Case Studies in Thermal Engineering (May 2023)
Investigation of field synergy principle for convective heat transfer with temperature-dependent fluid properties
Abstract
The field synergy principle is widely used in the analyses and optimizations of convective heat transfer, but its original derivations are based on fluids with constant thermal properties. The applicability of the principle for fluids with temperature-dependent properties needs clarification. A theoretical analysis of the problem is conducted. It is found that a synergy principle of mass flux vector and specific enthalpy gradient is more fundamental. Because temperature gradients are parallel to specific enthalpy gradients, the original field synergy principle of velocity and temperature fields is still valid.

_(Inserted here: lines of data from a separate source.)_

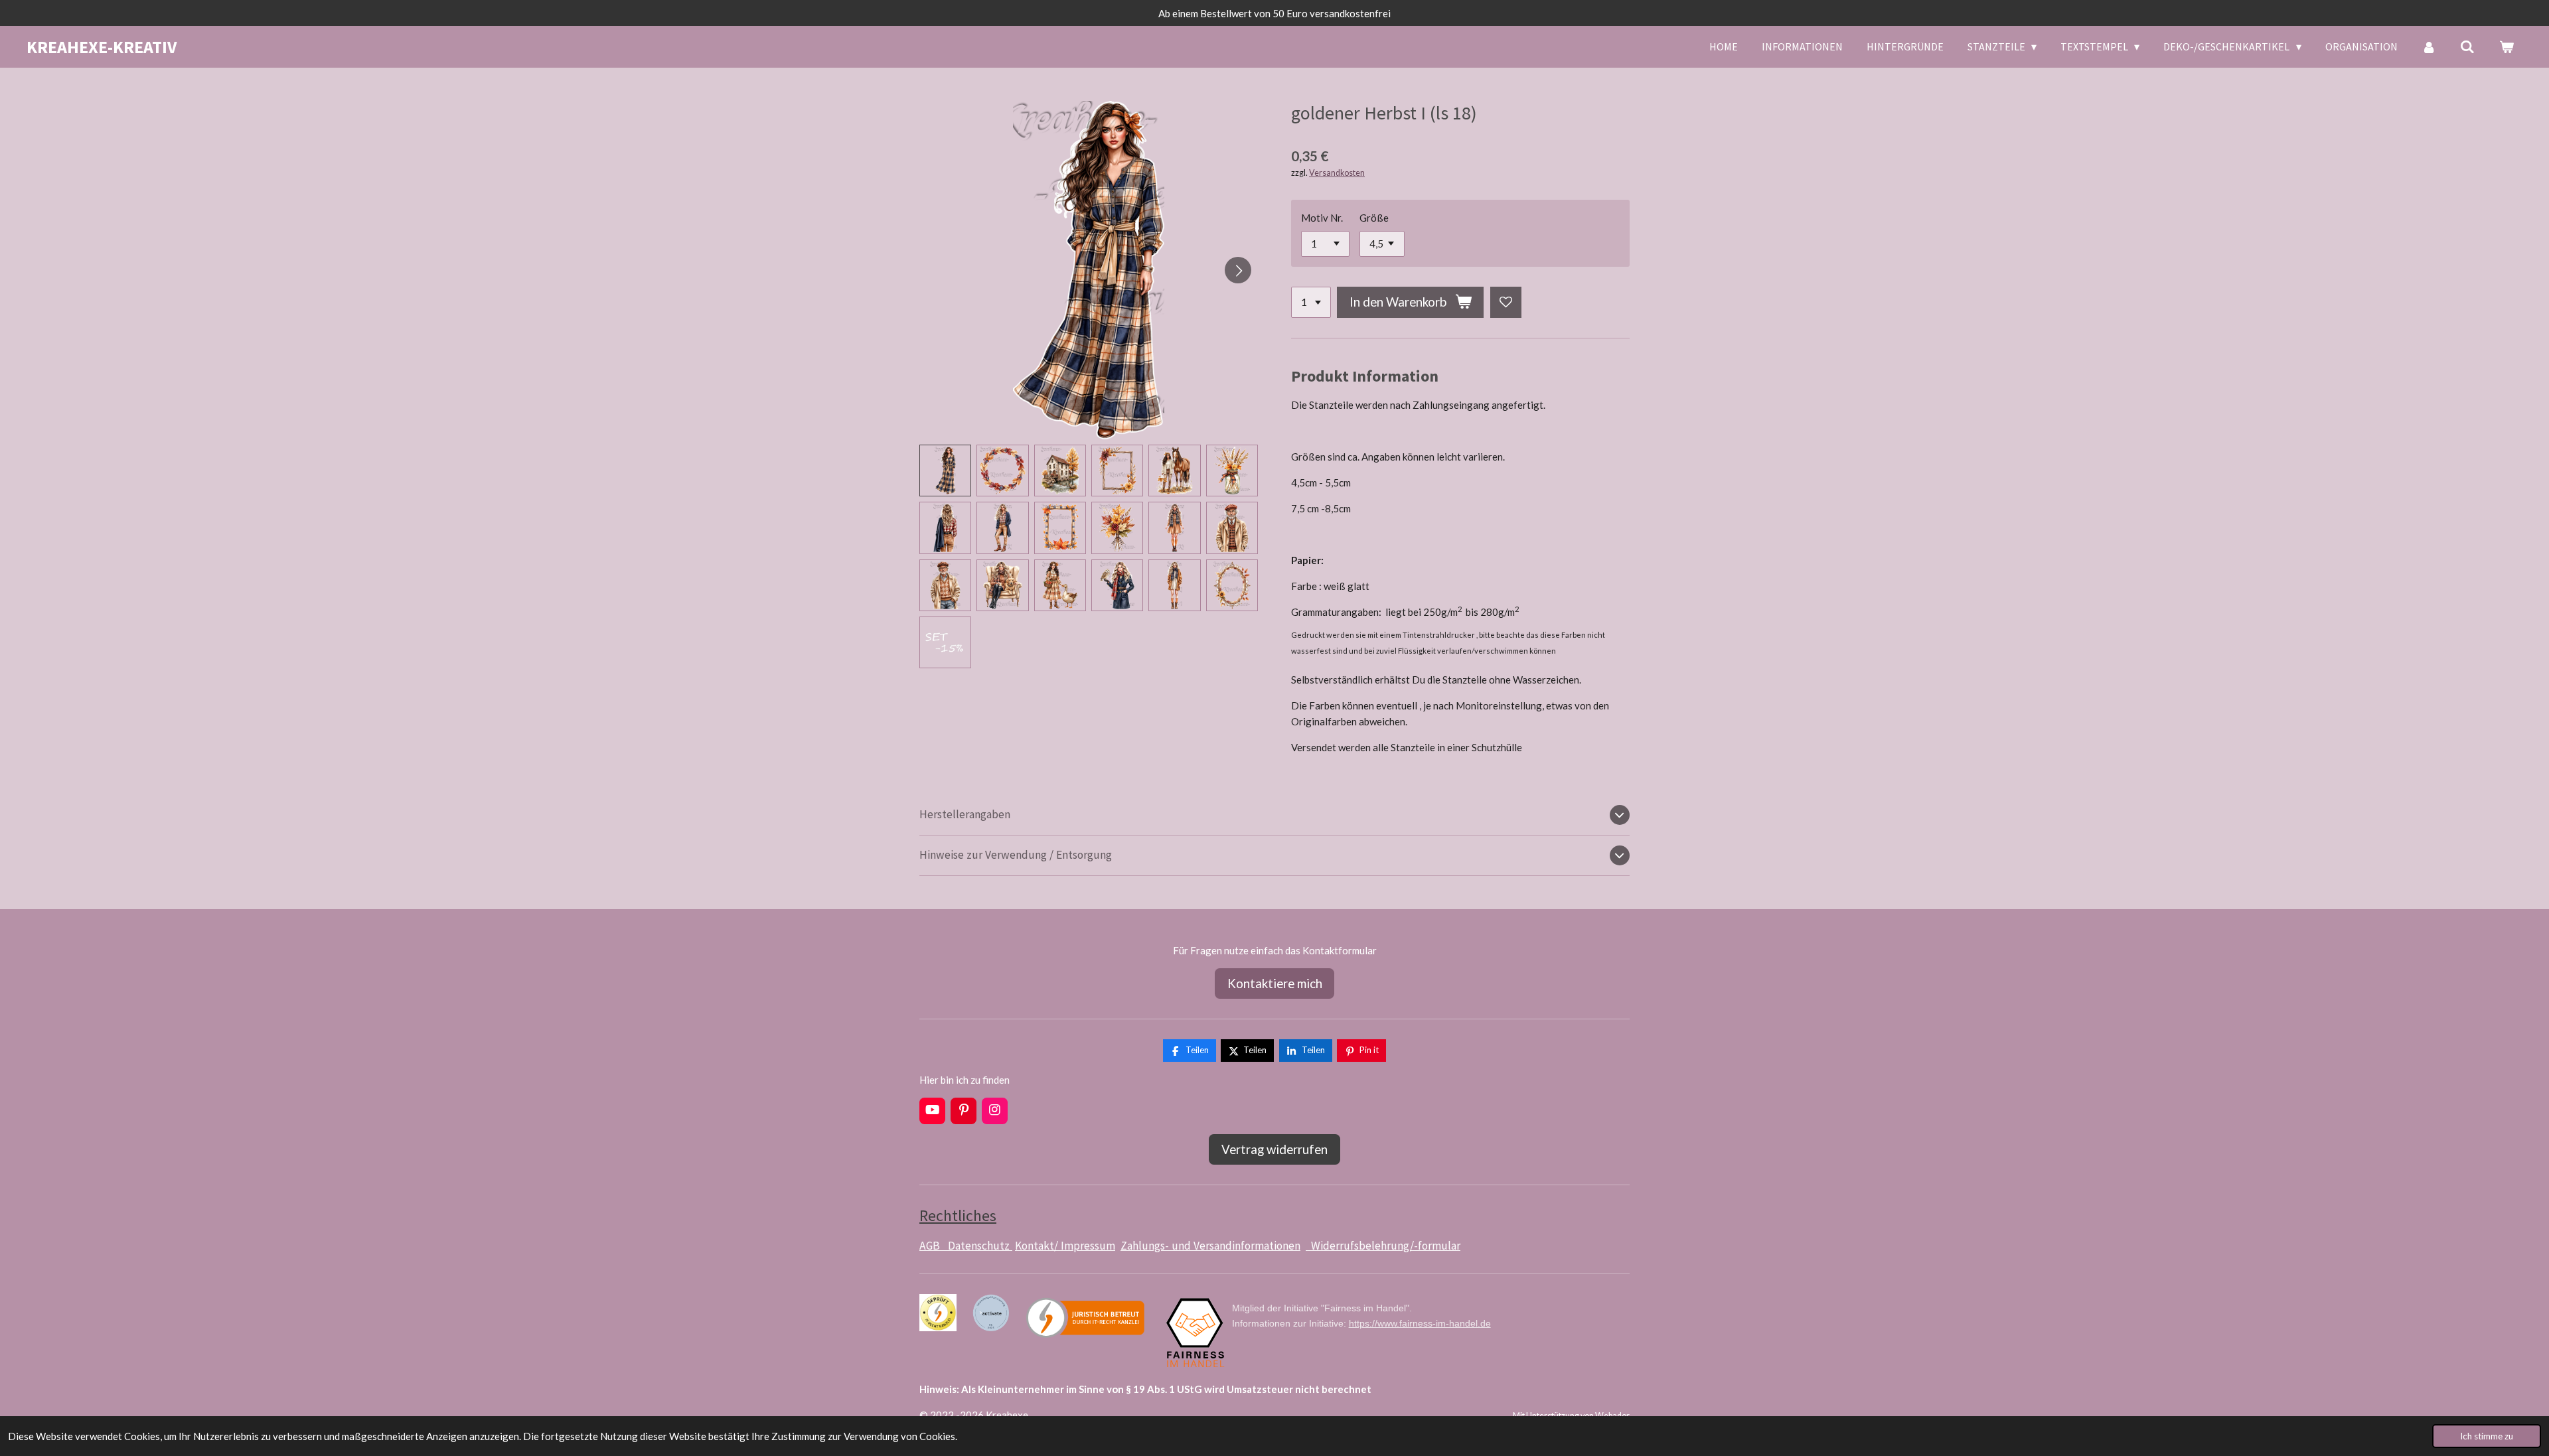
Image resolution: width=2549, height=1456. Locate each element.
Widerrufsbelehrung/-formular (1383, 1245)
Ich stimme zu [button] (2486, 1436)
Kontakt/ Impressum (1065, 1245)
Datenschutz (980, 1245)
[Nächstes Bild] (1238, 270)
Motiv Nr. (1322, 218)
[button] (945, 470)
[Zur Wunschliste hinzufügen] (1505, 302)
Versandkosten (1337, 173)
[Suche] (2467, 46)
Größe (1374, 218)
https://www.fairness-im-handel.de (1420, 1323)
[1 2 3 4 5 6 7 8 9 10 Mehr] (1311, 302)
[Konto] (2429, 46)
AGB (933, 1245)
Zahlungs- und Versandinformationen (1210, 1245)
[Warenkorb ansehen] (2506, 46)
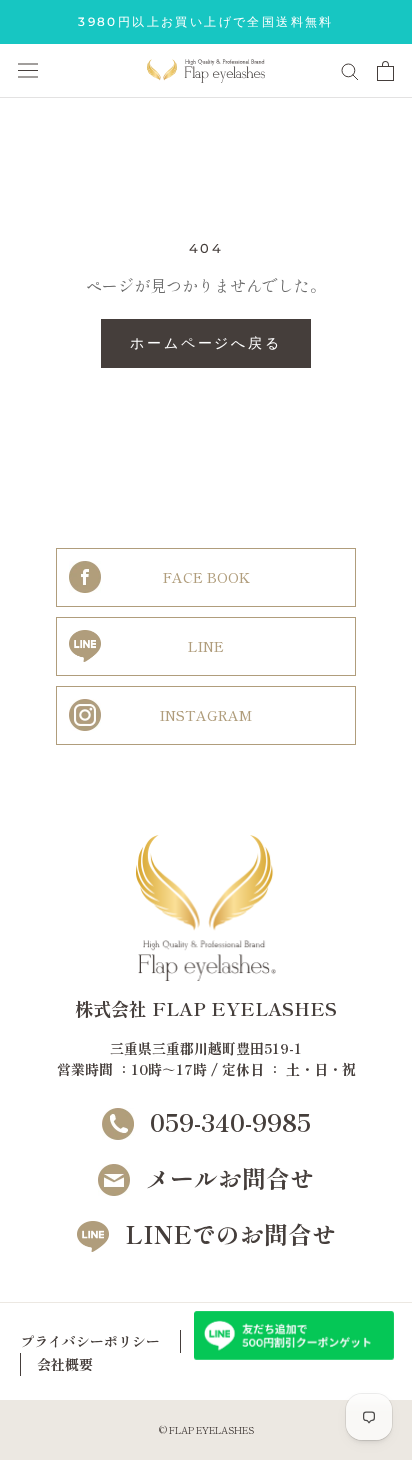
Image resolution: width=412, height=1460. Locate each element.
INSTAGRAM (206, 715)
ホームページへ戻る (205, 343)
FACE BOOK (206, 577)
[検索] (350, 70)
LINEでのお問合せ (230, 1233)
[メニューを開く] (28, 70)
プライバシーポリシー (90, 1341)
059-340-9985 (230, 1121)
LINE (206, 646)
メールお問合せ (230, 1177)
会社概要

Heat transfer of supercritical CO2 and molten salt in different finned channels is numerically studied, and different mean synergy angles are compared. It is found that the domain integration mean synergy angles calculated with specific enthalpy gradient or temperature gradient have the same trends. For the volume-weighted mean angles, the absolute value of dot product of velocity and temperature gradient should be used in calculating the local synergy angles. Otherwise, the trend of the volume-weighted mean angles can be contrary to the field synergy principle. Meanwhile, the accuracy of the mesh and the temperature gradient near the heat transfer surfaces is important for the numerical applications of the field synergy principle.